文書本文:
● ● ● ● ● ● ●
2022年12月16日号 Vol.436

音楽で繋ぐ世界「グローバルフェスト」(1)
開催20周年、世界各地から10組出演

ニューヨークで産声を上げたワールド音楽祭「globalFEST(gF)」が、ついに20周年を迎える。近年はホームグラウンドとなる会場が定まらず何度かシアターを変えてきたが、今年はクラシック、オペラ、バレエの聖地リンカーンセンターに錨をおろし、1月15日にデビッド・ゲフィン・ホールで有観客で開催する。1月24日から26日の3日間は、NPRミュージックの「Tiny Desk Concert(TDC)」とのコラボレーションによるオンライン配信(ホスト:アンジェリーク・キジョー)も行い、昨年同様、ハイブリッドでファンを魅了する。(河野洋)
グローバルフェスト(以下gf)がスタートしたのは20年も前のこと。同時多発テロが起き、続くイラク戦争、時代は分断の暗黒時代だった。そんな時、音楽を通して、世界を一つにしようと、光を与えるべく生まれた。これまでに70ヵ国から200以上の音楽アーティストを、エンターティメントの中心であるニューヨークに集結。ファンを魅了し続け、チケットはソールドアウトの連続だった。今年も人種や国籍問わず、世界中から様々な編成、ジャンル、スタイルの10組のアーティストが、世界各国からやってくる。

ザ・レジェンダリー・イングラメッツ(The Legendary Ingramettes)
● ● ● ● ● ● ●
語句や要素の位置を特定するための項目
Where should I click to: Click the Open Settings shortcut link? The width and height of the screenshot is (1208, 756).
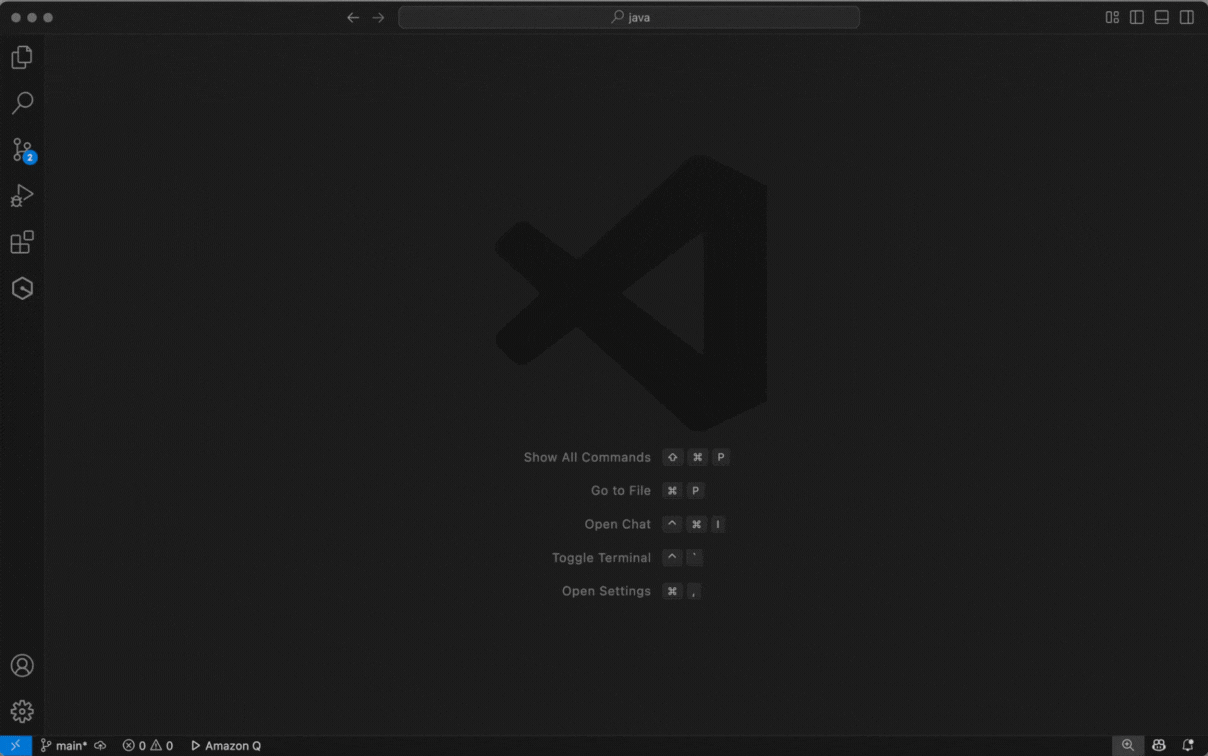coord(605,591)
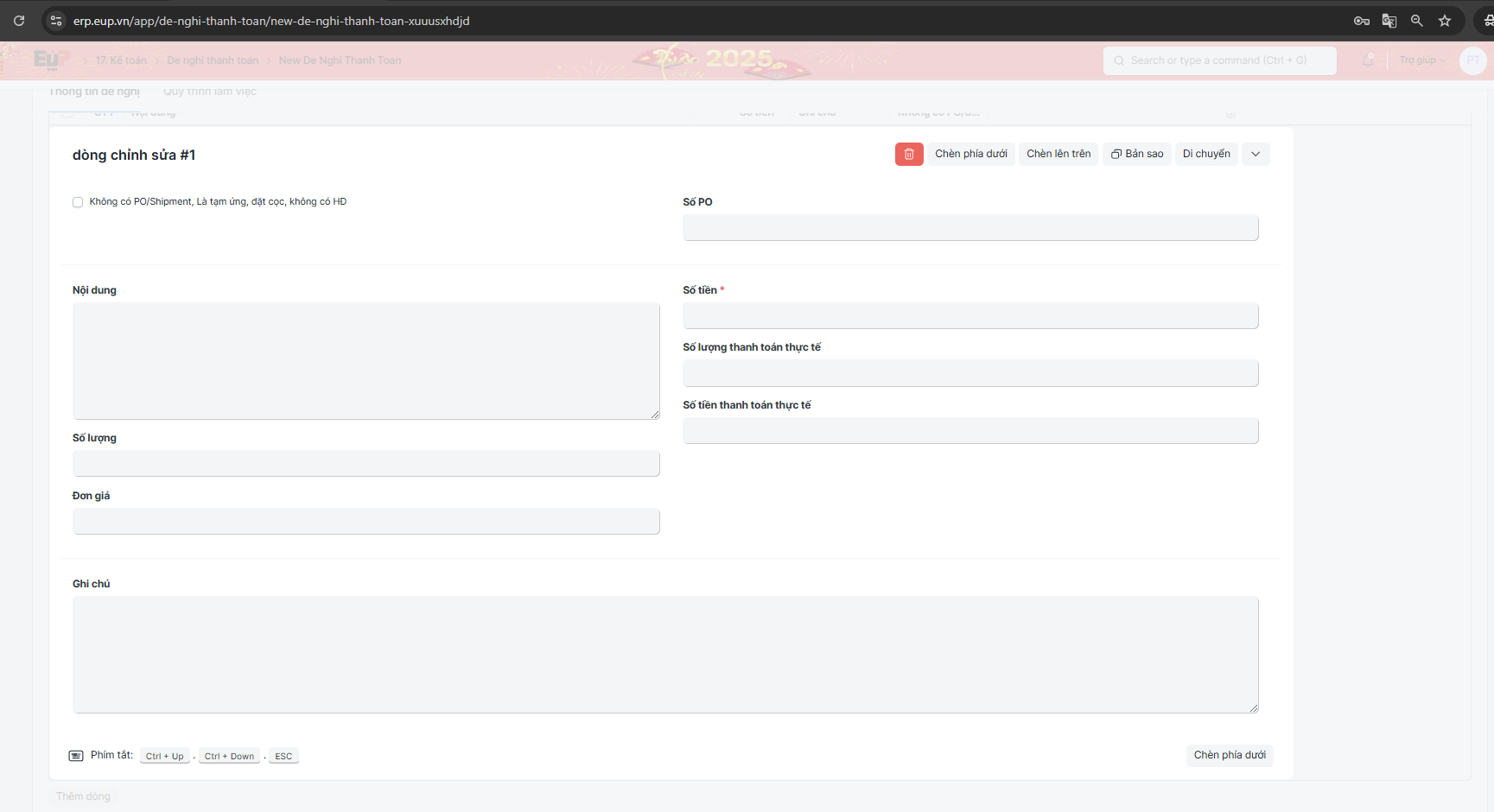Go to De nghi thanh toan breadcrumb
This screenshot has width=1494, height=812.
213,60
● ● ● ● ● ● ●
課題: グローバルフェスト20周年を紹介する記事を、最後の行のあとから書き継いでください。

課題の解答:
パンチの効いたゴルペルヴォイス
パンデミックからエンデミックとなり、人々は積極的に対面するようになったが、オンラインで手軽に楽しむことに慣れてしまった風潮が残る。そんな時代だからこそ、全身で聞いてほしいのが、アメリカ産のザ・レジェンダリー・イングラメッツだ。女性ボーカル特有の滑らかなボイス・レイヤーのハーモニーをバックに、地を揺れ動かすほどの力強いリードボーカルが、コロナ時代に終止符を打つかのようにオーディエンスを先導する。教会のゴスペルコンサートでお馴染みのノリノリの風景が目に浮かぶ。



NYミュージシャンによるアラブ音楽
ニューヨークは人種のるつぼ。まるで独立した国のように他都市と異なる独特の文化を醸し出す。2007年に誕生したニューヨーク・アラビック・オーケストラは、音楽を通してアラブ文化を紹介してきた。アラブの伝統音楽から現代音楽まで、セクステットから40人編成のアンサンブルまで編成のバリエーションを見せながら、精密かつ高度な演奏力で、アラブ音楽の真髄を聴かせてくれる。こんな異国文化をテーマにしたオーケストラが継続的に活動できるのもニューヨークならでは。

ニューヨーク・アラビック・オーケストラ (New York Arabic Orchestra)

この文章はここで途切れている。